DOCUMENT EXTRACT
:::

Club's third-ranked prospect gives up one hit, run over six innings
The lone hit Ian Anderson allowed in his Major League debut was a long ball by Luke Voit. (Todd Kirkland/Getty Images)
August 27, 2020

Ian Anderson had to wait an extra day before making his first start in the Major Leagues. It apparently didn't do him any harm. Atlanta's third-ranked prospect allowed just one hit -- a home run by Luke Voit -- en route to the Braves' 5-1 win over the Yankees in

Ian Anderson had to wait an extra day before making his first start in the Major Leagues. It apparently didn't do him any harm.

Atlanta's third-ranked prospect allowed just one hit -- a home run by Luke Voit -- en route to the Braves' 5-1 win over the Yankees in the first game of Wednesday's doubleheader sweep. Anderson took a no-hit bid into the sixth inning before giving up Voit's 11th of the year. He struck out six, walked two and hit a batter.

:::

DATA SHOWN
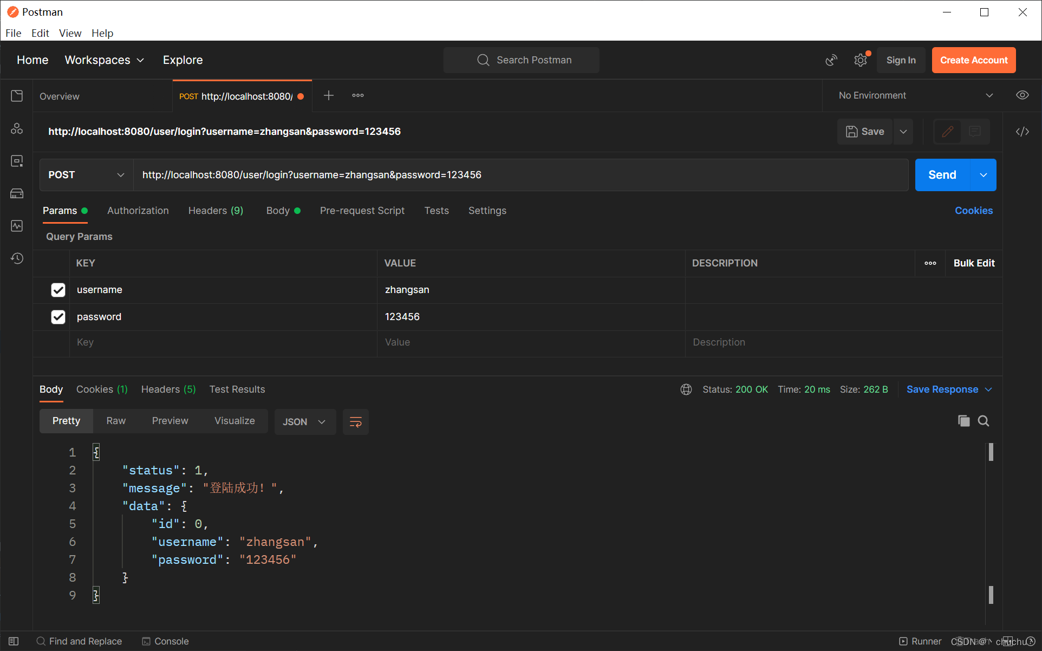
Task: Open the History sidebar icon
Action: pos(17,258)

:::

SHORT TASK A
In the game recap, how many batters did Ian Anderson strike out?
SHORT TASK B
Rewrite the game recap from the words "Club's third-ranked prospect" through "(Todd Kirkland/Getty Images)", with "homer" in place of "long ball".

ANSWER A
Six.

ANSWER B
Club's third-ranked prospect gives up one hit, run over six innings
The lone hit Ian Anderson allowed in his Major League debut was a homer by Luke Voit. (Todd Kirkland/Getty Images)